Source material section start

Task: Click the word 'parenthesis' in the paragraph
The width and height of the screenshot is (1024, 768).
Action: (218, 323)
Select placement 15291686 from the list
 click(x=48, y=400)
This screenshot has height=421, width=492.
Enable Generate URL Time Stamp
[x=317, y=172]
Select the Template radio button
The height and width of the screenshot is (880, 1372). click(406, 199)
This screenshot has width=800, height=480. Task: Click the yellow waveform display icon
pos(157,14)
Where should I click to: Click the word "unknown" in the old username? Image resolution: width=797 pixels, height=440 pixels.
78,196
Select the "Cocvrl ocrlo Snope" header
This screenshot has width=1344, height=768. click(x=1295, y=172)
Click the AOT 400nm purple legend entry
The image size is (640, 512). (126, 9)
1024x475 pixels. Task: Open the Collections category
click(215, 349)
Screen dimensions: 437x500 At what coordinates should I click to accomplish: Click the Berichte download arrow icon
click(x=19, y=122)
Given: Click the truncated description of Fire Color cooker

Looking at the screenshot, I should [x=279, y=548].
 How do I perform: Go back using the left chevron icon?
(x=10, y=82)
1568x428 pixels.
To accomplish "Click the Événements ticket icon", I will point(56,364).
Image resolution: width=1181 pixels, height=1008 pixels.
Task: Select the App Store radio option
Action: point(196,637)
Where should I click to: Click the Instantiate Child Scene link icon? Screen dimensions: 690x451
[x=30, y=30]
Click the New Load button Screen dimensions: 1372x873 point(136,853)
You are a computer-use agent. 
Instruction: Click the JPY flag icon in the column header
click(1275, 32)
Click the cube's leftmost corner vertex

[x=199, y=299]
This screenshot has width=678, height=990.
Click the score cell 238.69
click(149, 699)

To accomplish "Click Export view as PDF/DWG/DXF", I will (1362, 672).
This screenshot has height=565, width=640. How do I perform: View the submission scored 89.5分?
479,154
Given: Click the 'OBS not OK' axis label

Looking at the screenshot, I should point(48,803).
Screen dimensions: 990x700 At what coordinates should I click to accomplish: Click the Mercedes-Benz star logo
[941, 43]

Source material section end

→ Task item: Every entry is to be copied exactly, with none omitted.

→ Response to this exercise:
Task: Click the word 'parenthesis' in the paragraph
The width and height of the screenshot is (1024, 768).
Action: (218, 323)
Select placement 15291686 from the list
 click(x=48, y=400)
This screenshot has height=421, width=492.
Enable Generate URL Time Stamp
[x=317, y=172]
Select the Template radio button
The height and width of the screenshot is (880, 1372). click(406, 199)
This screenshot has width=800, height=480. Task: Click the yellow waveform display icon
pos(157,14)
Where should I click to: Click the word "unknown" in the old username? Image resolution: width=797 pixels, height=440 pixels.
78,196
Select the "Cocvrl ocrlo Snope" header
This screenshot has width=1344, height=768. click(x=1295, y=172)
Click the AOT 400nm purple legend entry
The image size is (640, 512). (126, 9)
1024x475 pixels. Task: Open the Collections category
click(215, 349)
Screen dimensions: 437x500 At what coordinates should I click to accomplish: Click the Berichte download arrow icon
click(x=19, y=122)
Given: Click the truncated description of Fire Color cooker

Looking at the screenshot, I should [x=279, y=548].
 How do I perform: Go back using the left chevron icon?
(x=10, y=82)
1568x428 pixels.
To accomplish "Click the Événements ticket icon", I will point(56,364).
Image resolution: width=1181 pixels, height=1008 pixels.
Task: Select the App Store radio option
Action: point(196,637)
Where should I click to: Click the Instantiate Child Scene link icon? Screen dimensions: 690x451
[x=30, y=30]
Click the New Load button Screen dimensions: 1372x873 point(136,853)
You are a computer-use agent. 
Instruction: Click the JPY flag icon in the column header
click(1275, 32)
Click the cube's leftmost corner vertex

[x=199, y=299]
This screenshot has width=678, height=990.
Click the score cell 238.69
click(149, 699)

To accomplish "Click Export view as PDF/DWG/DXF", I will (1362, 672).
This screenshot has height=565, width=640. How do I perform: View the submission scored 89.5分?
479,154
Given: Click the 'OBS not OK' axis label

Looking at the screenshot, I should point(48,803).
Screen dimensions: 990x700 At what coordinates should I click to accomplish: Click the Mercedes-Benz star logo
[941, 43]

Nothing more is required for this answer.